» **Work item**
The full listing below should be printed word for word.

■ ■ ■ ■ ■ ■ ■

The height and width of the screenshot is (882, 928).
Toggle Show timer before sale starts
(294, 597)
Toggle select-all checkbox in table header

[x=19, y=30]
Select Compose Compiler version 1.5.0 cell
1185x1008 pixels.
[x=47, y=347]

■ ■ ■ ■ ■ ■ ■

» **Output of the exercise**
The height and width of the screenshot is (882, 928).
Toggle Show timer before sale starts
(294, 597)
Toggle select-all checkbox in table header

[x=19, y=30]
Select Compose Compiler version 1.5.0 cell
1185x1008 pixels.
[x=47, y=347]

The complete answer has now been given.